Myths And Legends Of Our Own Land, Complete
Page: 242Coney Island is declared to have been used by a band of pirates as the first national sand bank, and, as these rascals were caught and swung off with short shrift, they do say that the plunder is still to be had—by the man who finds it. But the hotel-keepers and three-card-monte men are not waiting for that discovery to grow rich.
In Shandaken Valley, in the Catskills, it was affirmed that a party of British officers buried money somewhere, when they were beset by the farmers and hunters of that region, and never got it out of the earth again.
On Tea Island, Lake George, the buried treasures of Lord Abercrombie have remained successfully hidden until this day.
The oldest house at Fort Neck, Long Island, was known for years as the haunted house, and the grave of its owner—Captain Jones—was called the pirate's grave, for, in the last century, Jones was accused of piracy and smuggling, and there have been those who suspected worse. A hope of finding gold and silver about the premises has been yearly growing fainter. Just before the death of Jones, which occurred here in an orderly manner, a crow, so big that everybody believed it to be a demon, flew in at the window and hovered over the bed of the dying man until he had drawn his last breath, when, with a triumphant cry, it flew through the west end of the house. The hole that it broke through the masonry could never be stopped, for, no matter how often it was repaired, the stone and cement fell out again, and the wind came through with such a chill and such shriekings that the house had to be abandoned.

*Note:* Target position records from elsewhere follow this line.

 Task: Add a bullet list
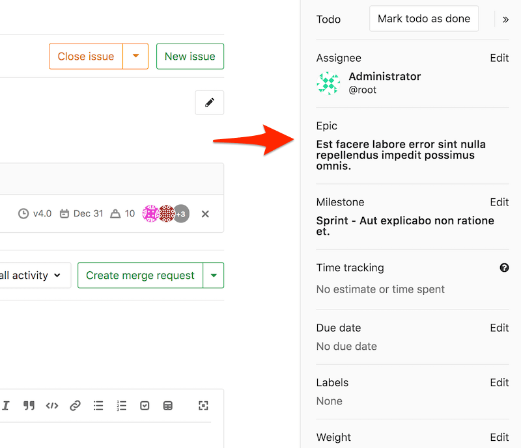[x=98, y=405]
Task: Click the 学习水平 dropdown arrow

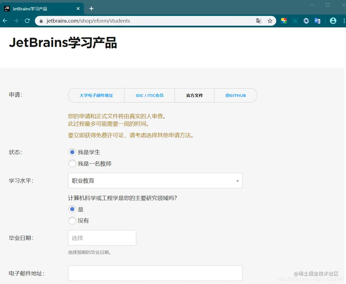Action: [x=237, y=181]
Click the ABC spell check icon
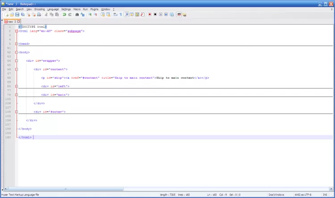 [179, 14]
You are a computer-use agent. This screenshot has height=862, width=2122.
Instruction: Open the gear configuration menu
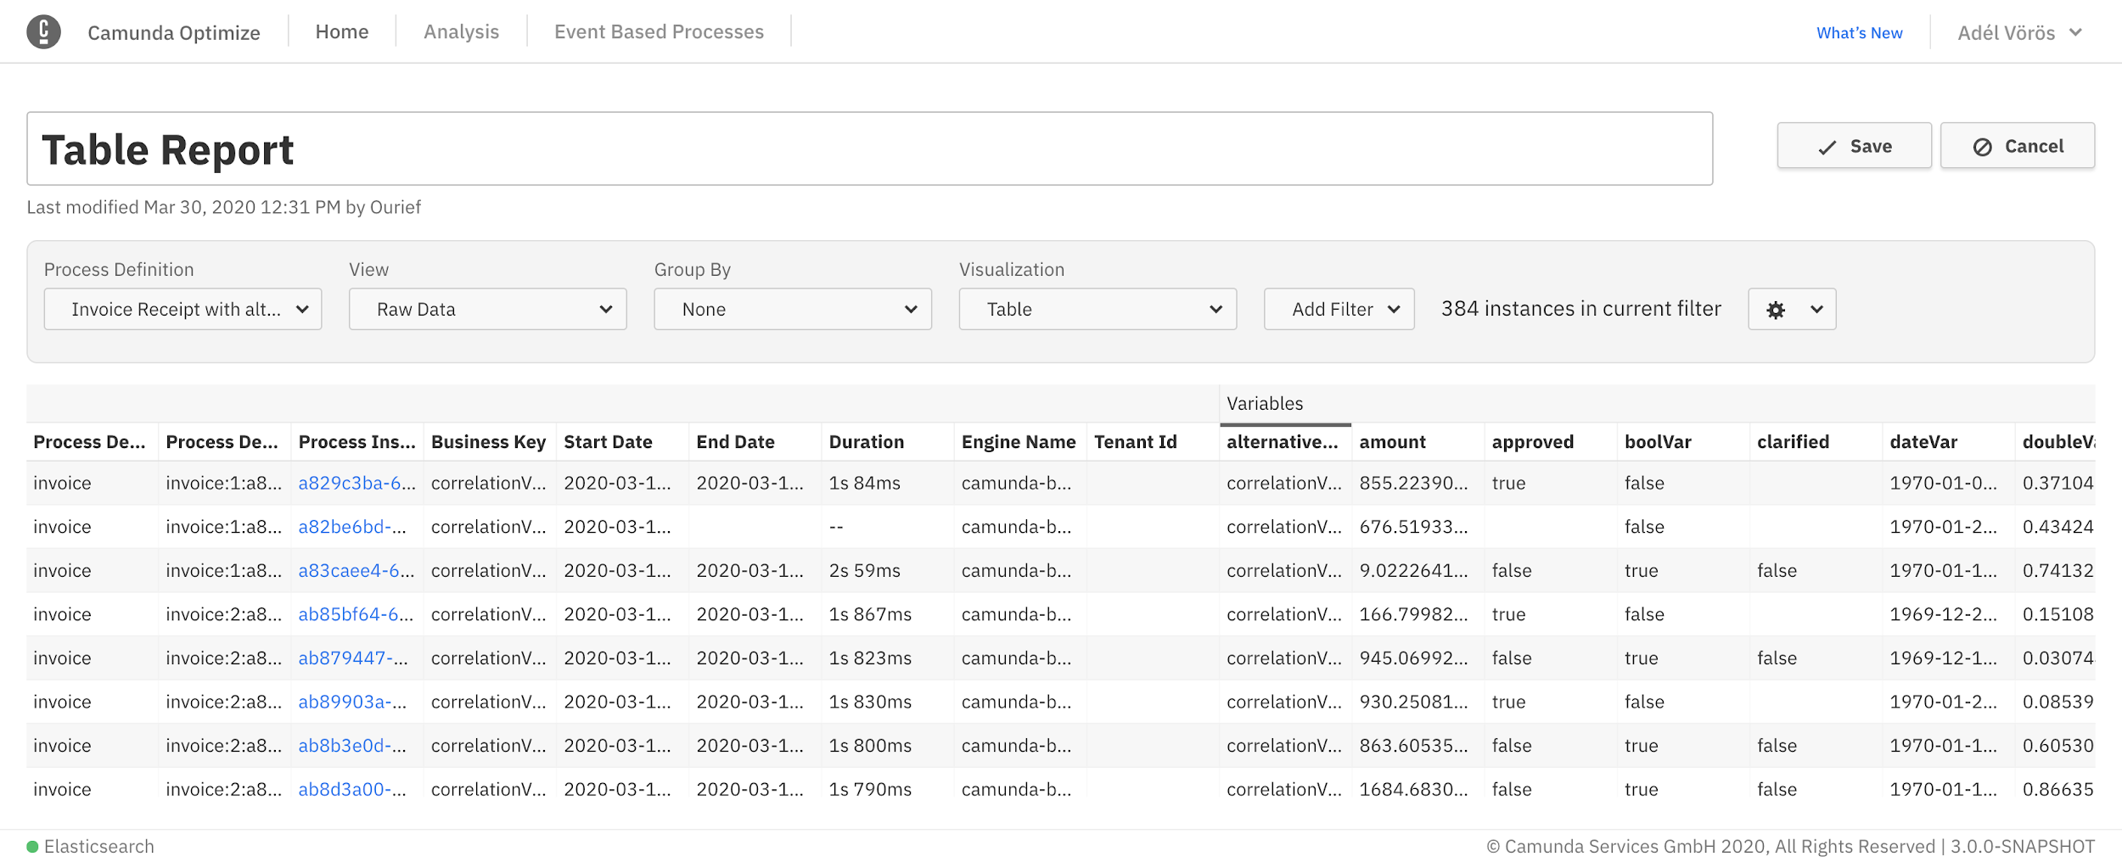(1791, 310)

The owner of an estate on Lloyd's Neck, Long Island, had more wealth than he thought it was safe or easy to transport when he found the colonies rising against Britain in 1775, and flight was imperative, for he was known by his neighbors to be a Tory. Massing his plate, coin, and other movables into three barrels, he caused his three slaves to bury them in pits that they had dug beneath his house. Then, as they were shovelling back the earth, he shot them dead, all three, and buried them, one on each barrel. His motive for the crime may have been a fear that the slaves would aid the Americans in the approaching struggle, or that they might return and dig up the wealth or reveal the hiding-place to the enemies of the king. Then he made his escape to Nova Scotia, though he might as well have stayed at home, for the British possessed themselves of Long Island, and his house became a place of resort for red-coats and loyalists. It was after the turn of the century when a boat put in, one evening, at Cold Spring Bay, and next morning the inhabitants found footprints leading to and from a spot where some children had discovered a knotted rope projecting from the soil. Something had been removed, for the mould of a large box was visible at the bottom of a pit. Acres of the neighborhood were then dug over by treasure hunters, who found a box of cob dollars and a number of casks. The contents of the latter, though rich and old, were not solid, and when diffused through the systems of several Long Islanders imparted to them a spirituous and patriotic glow—for in thus destroying the secreted stores of a royalist were they not asserting the triumph of democratic principles?